Catwalk.jl can speed up long-running Julia processes by minimizing the overhead of dynamic dispatch. It is a JIT compiler that continuosly re-optimizes dispatch code based on data collected at runtime.
It profiles user-specified call sites, estimating the distribution of dynamically dispatched types during runtime, and generates fast static routes for the most frequent ones on the fly.
The statistical profiler has very low overhead and can be configured to handle situations where the distribution of dispatched types changes relatively fast.
To minimize compilation overhead, recompilation only occurs when the distribution changed enough and the tunable cost model predicts significant speedup compared to the best version that was previously compiled.

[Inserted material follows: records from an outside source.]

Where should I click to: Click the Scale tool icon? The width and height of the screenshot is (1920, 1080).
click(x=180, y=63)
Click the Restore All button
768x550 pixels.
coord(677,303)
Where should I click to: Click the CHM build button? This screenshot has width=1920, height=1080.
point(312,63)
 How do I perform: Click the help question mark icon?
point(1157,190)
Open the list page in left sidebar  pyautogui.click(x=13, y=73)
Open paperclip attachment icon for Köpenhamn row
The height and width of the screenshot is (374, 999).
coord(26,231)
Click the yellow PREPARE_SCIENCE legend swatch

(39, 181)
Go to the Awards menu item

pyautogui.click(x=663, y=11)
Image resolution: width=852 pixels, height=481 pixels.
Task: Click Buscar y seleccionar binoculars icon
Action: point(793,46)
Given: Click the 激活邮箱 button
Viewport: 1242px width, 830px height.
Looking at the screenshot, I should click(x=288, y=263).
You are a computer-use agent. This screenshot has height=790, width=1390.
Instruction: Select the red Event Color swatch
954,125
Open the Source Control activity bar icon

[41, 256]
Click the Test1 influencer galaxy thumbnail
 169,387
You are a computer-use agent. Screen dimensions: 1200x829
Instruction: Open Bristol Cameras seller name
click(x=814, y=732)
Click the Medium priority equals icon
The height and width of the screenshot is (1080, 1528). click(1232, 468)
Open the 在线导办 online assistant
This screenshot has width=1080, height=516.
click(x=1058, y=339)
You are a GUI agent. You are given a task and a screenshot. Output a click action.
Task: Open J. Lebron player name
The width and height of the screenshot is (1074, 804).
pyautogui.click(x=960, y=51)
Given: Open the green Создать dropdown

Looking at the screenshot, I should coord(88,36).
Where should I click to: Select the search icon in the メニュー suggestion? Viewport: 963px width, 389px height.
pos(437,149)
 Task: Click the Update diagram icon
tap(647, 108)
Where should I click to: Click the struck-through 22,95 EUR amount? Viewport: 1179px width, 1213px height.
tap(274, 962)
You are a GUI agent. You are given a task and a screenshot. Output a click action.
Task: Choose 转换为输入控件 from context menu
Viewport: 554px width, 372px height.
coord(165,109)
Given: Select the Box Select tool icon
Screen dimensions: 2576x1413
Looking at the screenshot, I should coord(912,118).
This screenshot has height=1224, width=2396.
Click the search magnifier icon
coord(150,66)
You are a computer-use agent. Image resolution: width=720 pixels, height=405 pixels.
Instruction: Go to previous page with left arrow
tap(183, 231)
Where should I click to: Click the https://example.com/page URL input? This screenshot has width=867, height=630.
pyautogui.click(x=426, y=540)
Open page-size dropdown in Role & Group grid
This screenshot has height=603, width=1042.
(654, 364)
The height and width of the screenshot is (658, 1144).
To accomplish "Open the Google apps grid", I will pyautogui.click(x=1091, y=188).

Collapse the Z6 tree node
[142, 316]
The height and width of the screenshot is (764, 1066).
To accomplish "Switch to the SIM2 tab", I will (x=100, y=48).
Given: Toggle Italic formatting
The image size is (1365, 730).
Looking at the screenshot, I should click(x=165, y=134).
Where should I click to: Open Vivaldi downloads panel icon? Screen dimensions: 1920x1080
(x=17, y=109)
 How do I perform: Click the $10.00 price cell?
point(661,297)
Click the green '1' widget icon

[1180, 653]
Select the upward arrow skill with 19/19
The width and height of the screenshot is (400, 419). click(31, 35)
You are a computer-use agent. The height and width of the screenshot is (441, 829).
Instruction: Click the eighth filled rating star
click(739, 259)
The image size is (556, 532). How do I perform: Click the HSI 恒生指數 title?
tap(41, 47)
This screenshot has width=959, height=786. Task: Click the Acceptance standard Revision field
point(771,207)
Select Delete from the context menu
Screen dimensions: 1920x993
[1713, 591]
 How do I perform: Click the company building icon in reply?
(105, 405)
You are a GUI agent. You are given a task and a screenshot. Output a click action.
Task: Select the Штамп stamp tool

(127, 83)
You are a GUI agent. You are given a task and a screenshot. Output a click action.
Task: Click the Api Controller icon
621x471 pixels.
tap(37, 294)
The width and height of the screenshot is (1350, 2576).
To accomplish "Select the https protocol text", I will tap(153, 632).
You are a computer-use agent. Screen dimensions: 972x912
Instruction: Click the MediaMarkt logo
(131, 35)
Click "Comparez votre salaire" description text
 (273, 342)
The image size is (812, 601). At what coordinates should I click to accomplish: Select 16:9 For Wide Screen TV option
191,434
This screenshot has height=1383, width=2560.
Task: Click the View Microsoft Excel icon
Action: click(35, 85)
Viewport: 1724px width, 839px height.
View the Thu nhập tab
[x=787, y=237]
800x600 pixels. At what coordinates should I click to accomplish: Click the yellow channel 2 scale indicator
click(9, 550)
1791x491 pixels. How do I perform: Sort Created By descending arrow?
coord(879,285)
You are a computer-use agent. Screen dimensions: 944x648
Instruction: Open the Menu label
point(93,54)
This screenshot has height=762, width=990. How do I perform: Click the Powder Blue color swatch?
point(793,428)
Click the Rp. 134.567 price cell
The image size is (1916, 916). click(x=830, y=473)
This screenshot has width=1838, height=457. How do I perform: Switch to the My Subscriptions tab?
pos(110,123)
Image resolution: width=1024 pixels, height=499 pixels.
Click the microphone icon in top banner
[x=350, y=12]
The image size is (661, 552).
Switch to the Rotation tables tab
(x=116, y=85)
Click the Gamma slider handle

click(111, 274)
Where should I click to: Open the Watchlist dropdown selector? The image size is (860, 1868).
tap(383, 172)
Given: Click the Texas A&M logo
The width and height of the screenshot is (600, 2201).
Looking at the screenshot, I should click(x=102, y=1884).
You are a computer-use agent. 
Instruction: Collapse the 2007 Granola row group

The dynamic dispatch in Julia is very fast in itself, so speeding it up is not an easy task. Catwalk.jl focuses on use cases when it is not feasible to list the dynamically dispatched concrete types in the source code of the call site.
Catwalk.jl assumes the followings:
- The process is long running: several seconds, but possibly minutes are needed to break even after the initial compilation overhead.
- Few dynamically dispatched call sites contribute significantly to the running time (dynamic dispatch in a hot loop).
- You can modify the source code around the interesting call sites (add a macro call), and calculation is organized into batches.
- SingleDispatchArrays.jl gives you fast single dispatch for arrays of non-homogeneous elements.
- JuliaFolds packages in general try to do a weaker version of this, as discussed in: Tail-call optimization and function-barrier -based accumulation in loops.
- ManualDispatch.jl can serve you better in less dynamic cases, when it is feasible to list the dynamically dispatched types in the source code.
- In even simpler cases using unions instead of a type hierarchy may allow the Julia compiler to "split the union". See for example List performance improvent by Union-typed tail in DataStructures.jl.
- FunctionWrappers.jl will give you type stability for a fixed (?) cost. Its use case is different, but if you are wrestling with type instabilities, take a look at it first.
- FunctionWranglers.jl allows fast, inlined execution of functions provided in an array - for that use case it is a better choice than Catwalk.jl.